Vom Stubengarten der Maria Pawlowna
Es ist Freitag, der 30. Januar 2015, und ich bin 10 Uhr mit Andreas Petzold, dem Revierleiter der Orangerie Gärtnerei am Schloss Belvedere, verabredet. Heute wird ein Stubengarten, Maria Pawlownas »Jardin portatif«, angelegt. Mit dem Fahrrad vorbei an Maria Pawlownas Russischem Garten, über den Schlossvorplatz, links vorbei an der Orangerie und ein letztes Mal rechts: Herr Petzold erwartet mich bereits.
Der großherzogliche Blumentisch kam vermutlich 1820 in den Besitz Maria Pawlownas. Sie war eine ausgesprochene Blumenliebhaberin. Am 16. Februar würde Maria Pawlowna 229 Jahre alt werden. In alter Tradition soll der Blumentisch auch in diesem Jahr den Spiegelsaal im Weimarer Stadtschloss mit Blumenduft und Frühlingszauber erfüllen.
Die Tradition des »Jardin portatif« kam von England nach Deutschland. Im »Journal des Luxus und der Moden« des Weimarer Verlegers Friedrich Justin Bertuch wurde bereits 1792 ein »Jardin portatif« vorgestellt.

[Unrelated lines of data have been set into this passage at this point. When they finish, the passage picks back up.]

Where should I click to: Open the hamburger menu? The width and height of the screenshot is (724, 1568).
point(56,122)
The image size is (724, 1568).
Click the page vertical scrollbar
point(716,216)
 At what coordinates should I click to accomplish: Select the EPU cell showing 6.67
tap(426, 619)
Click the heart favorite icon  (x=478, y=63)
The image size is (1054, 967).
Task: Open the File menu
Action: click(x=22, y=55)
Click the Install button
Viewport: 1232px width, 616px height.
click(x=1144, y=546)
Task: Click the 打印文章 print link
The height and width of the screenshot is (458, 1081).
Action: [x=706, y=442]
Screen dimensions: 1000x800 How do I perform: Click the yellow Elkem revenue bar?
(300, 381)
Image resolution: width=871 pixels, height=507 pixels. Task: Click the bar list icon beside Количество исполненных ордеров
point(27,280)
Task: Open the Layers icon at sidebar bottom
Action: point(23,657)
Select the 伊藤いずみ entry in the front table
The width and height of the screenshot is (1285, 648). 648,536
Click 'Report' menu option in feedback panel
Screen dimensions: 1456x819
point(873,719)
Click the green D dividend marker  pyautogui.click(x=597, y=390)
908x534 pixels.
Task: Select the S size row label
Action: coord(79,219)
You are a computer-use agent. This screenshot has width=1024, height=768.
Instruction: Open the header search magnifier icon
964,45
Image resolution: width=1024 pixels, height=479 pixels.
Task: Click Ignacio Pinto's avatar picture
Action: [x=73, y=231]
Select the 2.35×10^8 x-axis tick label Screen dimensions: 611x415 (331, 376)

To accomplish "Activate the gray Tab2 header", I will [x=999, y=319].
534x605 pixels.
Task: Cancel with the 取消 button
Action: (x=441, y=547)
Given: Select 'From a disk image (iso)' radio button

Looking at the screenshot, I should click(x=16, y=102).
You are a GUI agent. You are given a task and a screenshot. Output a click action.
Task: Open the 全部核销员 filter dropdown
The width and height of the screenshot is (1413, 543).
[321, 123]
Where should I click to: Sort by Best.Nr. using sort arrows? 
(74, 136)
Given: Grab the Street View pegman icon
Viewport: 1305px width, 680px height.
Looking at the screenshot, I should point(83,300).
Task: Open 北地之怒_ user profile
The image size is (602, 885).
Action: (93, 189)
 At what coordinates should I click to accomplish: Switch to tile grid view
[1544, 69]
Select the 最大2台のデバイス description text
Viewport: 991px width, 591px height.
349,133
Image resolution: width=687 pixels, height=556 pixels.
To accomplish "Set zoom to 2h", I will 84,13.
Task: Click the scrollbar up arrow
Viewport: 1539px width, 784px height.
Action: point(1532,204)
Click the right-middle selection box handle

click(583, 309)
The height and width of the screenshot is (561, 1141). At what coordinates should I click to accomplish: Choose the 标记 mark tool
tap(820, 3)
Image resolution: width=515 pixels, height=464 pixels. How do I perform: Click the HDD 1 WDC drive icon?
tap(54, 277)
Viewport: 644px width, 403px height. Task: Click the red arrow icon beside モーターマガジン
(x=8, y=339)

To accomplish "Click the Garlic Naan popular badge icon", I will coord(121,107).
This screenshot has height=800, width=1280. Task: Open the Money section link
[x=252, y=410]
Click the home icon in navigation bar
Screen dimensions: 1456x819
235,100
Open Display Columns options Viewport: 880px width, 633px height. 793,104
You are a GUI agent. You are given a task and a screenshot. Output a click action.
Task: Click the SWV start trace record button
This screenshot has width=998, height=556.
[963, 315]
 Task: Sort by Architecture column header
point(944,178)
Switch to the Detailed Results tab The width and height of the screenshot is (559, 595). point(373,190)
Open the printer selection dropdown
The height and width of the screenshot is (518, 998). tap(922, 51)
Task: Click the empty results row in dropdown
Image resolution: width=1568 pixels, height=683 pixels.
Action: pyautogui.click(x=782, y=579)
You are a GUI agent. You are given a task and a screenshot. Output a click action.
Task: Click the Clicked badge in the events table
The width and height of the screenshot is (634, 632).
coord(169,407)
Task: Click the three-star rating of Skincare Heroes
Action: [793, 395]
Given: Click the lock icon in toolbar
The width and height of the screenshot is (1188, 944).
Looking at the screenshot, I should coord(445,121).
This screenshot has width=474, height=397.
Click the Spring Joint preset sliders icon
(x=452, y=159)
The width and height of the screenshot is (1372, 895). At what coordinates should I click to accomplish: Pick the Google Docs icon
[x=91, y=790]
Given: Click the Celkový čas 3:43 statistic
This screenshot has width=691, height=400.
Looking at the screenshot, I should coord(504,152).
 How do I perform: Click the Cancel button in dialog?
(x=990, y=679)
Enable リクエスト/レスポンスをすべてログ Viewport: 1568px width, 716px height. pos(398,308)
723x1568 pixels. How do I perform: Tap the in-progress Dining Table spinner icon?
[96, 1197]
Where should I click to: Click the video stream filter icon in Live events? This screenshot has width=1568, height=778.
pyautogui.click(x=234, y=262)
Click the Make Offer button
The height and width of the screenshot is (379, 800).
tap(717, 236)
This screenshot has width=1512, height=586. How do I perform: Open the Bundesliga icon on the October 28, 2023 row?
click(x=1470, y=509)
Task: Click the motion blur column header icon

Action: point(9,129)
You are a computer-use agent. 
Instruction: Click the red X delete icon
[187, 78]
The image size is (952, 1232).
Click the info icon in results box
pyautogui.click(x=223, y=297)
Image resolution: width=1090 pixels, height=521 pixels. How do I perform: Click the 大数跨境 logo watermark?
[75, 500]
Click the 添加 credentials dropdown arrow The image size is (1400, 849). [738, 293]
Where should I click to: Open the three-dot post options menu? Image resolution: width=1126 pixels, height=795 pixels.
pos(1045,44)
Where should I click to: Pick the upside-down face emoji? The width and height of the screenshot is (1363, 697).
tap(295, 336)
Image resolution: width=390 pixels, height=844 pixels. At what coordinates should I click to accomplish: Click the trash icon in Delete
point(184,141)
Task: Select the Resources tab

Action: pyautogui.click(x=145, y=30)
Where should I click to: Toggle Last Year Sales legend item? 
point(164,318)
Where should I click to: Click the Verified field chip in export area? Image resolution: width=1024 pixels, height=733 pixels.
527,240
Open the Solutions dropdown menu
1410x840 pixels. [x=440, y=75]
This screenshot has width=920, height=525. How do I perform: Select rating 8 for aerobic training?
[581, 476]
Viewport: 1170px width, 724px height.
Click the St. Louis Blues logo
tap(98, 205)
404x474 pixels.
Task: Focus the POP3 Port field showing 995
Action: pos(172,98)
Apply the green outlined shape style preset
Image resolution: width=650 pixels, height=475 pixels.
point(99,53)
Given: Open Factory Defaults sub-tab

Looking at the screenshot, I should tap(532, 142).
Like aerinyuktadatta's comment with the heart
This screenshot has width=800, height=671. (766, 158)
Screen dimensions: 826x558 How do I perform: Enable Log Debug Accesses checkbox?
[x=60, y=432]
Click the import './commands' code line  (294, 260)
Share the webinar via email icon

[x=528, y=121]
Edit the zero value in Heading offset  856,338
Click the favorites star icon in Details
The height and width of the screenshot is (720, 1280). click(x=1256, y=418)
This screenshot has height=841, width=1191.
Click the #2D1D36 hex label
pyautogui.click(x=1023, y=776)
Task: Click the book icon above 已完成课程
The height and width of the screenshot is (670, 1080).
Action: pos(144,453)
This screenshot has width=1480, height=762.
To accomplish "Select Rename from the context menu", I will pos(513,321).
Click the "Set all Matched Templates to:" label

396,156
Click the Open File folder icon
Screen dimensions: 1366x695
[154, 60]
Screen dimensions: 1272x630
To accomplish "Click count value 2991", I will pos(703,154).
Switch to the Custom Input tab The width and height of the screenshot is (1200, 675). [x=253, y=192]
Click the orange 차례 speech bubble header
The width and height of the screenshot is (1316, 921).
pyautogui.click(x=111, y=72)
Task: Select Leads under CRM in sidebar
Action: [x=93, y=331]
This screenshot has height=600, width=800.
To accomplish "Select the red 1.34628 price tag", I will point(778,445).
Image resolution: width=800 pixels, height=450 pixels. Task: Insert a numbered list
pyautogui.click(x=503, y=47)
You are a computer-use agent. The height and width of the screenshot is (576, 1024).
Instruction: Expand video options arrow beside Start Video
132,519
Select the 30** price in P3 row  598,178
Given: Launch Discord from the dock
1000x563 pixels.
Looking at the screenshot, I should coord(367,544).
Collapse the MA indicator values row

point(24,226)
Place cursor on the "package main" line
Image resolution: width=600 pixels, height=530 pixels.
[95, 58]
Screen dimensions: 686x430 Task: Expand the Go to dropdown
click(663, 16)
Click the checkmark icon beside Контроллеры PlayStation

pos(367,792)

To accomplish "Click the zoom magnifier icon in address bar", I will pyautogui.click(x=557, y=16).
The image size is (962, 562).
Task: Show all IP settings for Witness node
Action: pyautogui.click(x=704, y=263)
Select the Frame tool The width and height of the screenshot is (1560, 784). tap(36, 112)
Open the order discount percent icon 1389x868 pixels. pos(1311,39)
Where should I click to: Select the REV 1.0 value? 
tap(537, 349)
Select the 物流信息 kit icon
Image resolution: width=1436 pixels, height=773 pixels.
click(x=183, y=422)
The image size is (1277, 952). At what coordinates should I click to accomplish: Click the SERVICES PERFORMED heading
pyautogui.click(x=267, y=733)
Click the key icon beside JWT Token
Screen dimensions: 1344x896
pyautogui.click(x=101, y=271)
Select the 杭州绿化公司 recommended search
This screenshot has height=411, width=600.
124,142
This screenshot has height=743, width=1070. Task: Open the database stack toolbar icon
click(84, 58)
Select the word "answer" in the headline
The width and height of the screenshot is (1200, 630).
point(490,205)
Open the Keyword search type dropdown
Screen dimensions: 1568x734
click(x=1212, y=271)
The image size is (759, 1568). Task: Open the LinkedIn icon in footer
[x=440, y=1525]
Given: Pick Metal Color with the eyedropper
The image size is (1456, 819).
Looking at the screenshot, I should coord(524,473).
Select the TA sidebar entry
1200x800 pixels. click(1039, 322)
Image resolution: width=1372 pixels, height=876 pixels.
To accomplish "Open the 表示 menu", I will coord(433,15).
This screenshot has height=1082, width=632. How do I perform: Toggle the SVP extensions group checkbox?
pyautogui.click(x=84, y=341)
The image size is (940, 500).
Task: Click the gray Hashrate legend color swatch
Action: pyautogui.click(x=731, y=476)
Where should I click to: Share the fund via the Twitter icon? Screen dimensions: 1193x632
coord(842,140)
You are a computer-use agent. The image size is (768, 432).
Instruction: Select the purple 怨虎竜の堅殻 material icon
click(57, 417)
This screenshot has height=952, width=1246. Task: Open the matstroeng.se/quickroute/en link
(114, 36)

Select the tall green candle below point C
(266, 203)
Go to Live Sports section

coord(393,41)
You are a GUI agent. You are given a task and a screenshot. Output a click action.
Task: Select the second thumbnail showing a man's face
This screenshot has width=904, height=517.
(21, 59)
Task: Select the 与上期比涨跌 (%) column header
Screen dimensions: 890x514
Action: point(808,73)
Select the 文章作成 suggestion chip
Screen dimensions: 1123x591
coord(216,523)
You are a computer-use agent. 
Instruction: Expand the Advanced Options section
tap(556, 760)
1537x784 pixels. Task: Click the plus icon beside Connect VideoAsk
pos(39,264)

Die blühenden Tischarrangements in den Wohnräumen glichen Miniaturgärten, die in den Wintermonaten für duftende und blühende Pflanzen auch außerhalb der Gewächshäuser sorgten.
Aus dieser Manier entstand in ganz Europa am Ende des 18. Jahrhunderts die Stubengärtnerei.
Herr Petzold führt mich durch einige Gänge und Treppen in sein Büro, wo der historische Tisch aus Mahagoniholz aufbewahrt wird, bis die fertige Pflanzschale eingesetzt wird. »Man kann deutlich Spuren von nachträglichen Reparaturen im Inneren des Tisches sehen. Der Zustand muss unbedingt erhalten werden. Deswegen geht der Tisch in diesem Jahr auch nicht mit in die Gärtnerei. Da ist es viel zu gefährlich.«, so Herr Petzold.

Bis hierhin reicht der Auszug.